▶ [WHAT YOU NEED TO DO]: In the listing below, how many lines contain "Open"? Answer with the number alone.

▶ [DATA SHOWN]:
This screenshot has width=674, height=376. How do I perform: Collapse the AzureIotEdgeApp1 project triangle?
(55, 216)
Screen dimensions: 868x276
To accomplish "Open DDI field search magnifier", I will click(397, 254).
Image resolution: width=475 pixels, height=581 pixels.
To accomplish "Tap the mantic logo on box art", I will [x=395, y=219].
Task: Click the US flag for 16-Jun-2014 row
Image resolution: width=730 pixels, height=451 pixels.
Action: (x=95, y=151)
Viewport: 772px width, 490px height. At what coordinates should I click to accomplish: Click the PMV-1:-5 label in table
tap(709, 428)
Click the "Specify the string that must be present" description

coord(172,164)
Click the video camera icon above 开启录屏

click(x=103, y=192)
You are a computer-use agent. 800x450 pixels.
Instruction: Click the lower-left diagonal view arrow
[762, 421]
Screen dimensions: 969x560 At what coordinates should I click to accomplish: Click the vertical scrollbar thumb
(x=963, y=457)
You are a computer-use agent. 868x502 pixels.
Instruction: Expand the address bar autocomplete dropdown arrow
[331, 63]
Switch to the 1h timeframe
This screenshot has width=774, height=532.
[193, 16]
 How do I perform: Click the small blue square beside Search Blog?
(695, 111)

---

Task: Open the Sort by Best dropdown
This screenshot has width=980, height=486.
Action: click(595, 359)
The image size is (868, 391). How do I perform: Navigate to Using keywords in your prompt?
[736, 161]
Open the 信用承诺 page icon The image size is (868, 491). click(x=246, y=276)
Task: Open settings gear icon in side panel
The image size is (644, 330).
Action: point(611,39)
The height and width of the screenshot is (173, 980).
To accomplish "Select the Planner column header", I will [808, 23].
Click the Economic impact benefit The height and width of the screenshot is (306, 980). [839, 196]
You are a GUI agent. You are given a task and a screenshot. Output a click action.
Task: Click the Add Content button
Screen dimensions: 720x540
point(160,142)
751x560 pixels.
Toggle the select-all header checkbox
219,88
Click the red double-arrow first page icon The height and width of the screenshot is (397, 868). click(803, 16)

* * *

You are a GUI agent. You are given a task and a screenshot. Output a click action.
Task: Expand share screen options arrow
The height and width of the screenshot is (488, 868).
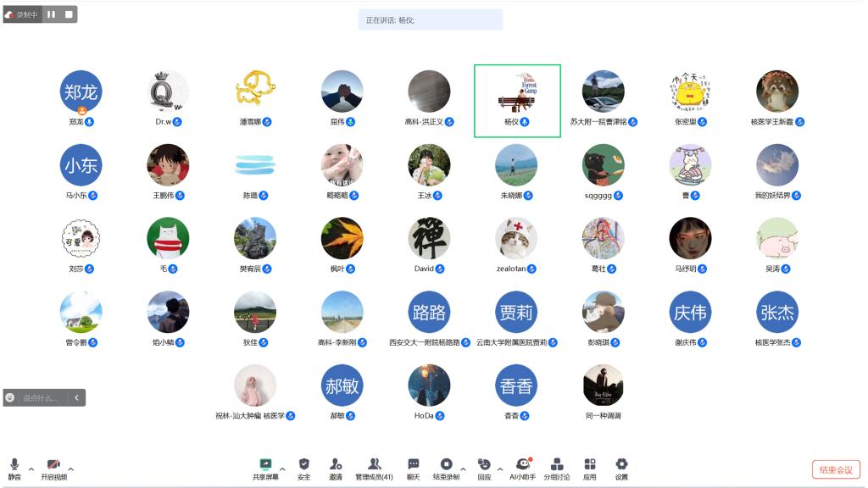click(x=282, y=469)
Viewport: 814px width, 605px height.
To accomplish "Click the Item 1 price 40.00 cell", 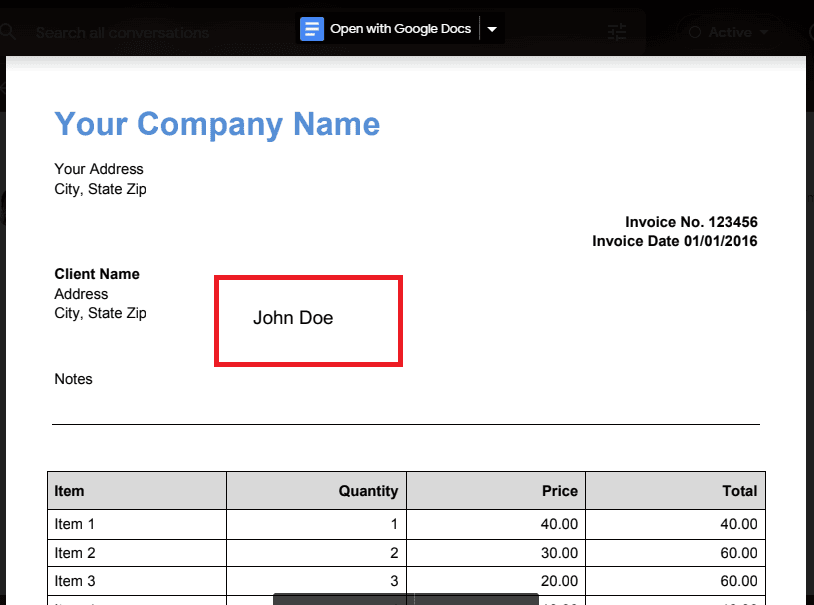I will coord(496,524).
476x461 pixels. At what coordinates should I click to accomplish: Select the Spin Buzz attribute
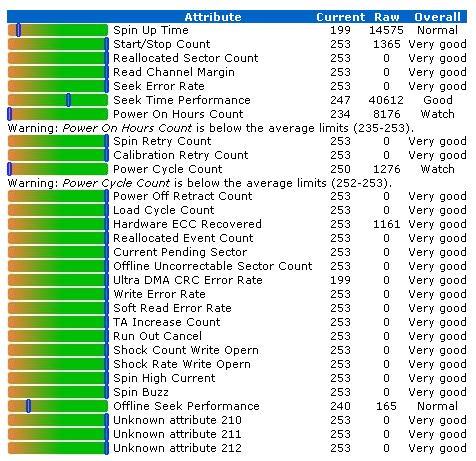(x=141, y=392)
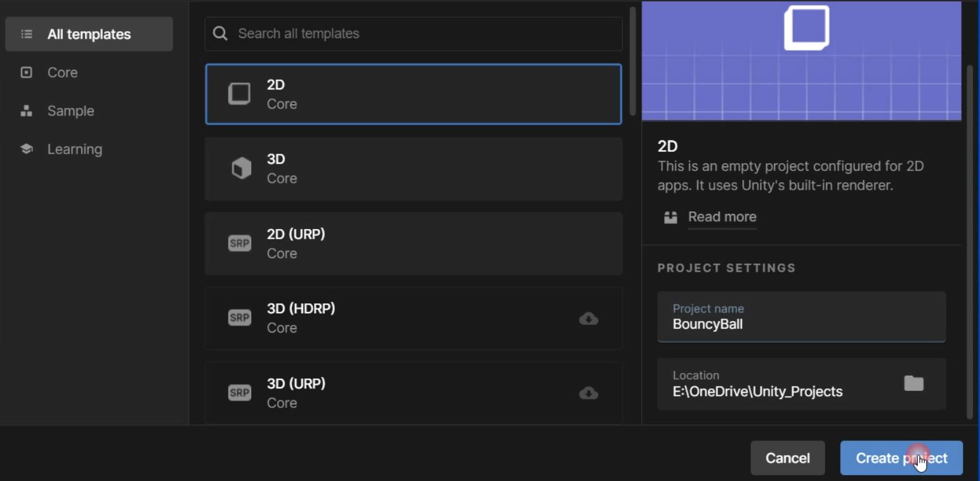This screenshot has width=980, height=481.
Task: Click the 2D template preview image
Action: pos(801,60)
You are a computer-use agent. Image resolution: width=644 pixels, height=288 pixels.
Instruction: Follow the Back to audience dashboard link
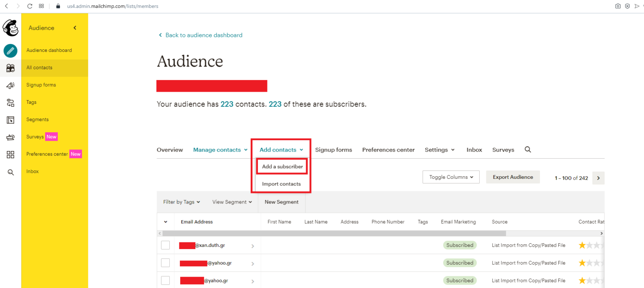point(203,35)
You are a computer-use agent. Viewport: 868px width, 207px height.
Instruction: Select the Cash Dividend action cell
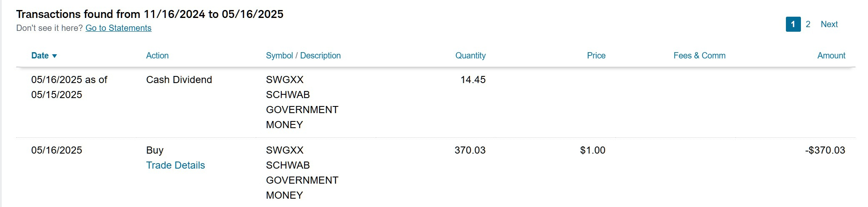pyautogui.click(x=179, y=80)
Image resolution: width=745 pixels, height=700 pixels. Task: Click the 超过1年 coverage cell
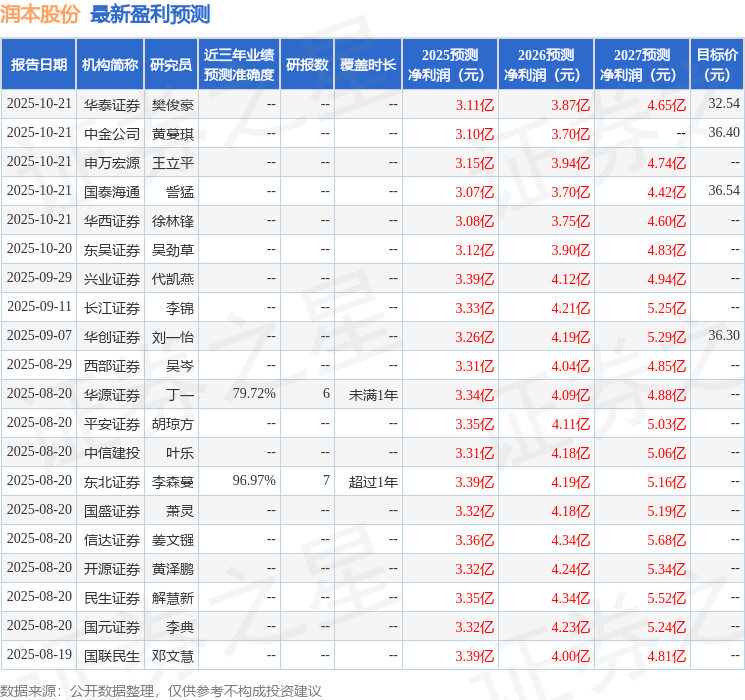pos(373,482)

▶ [FINAL ANSWER]: 4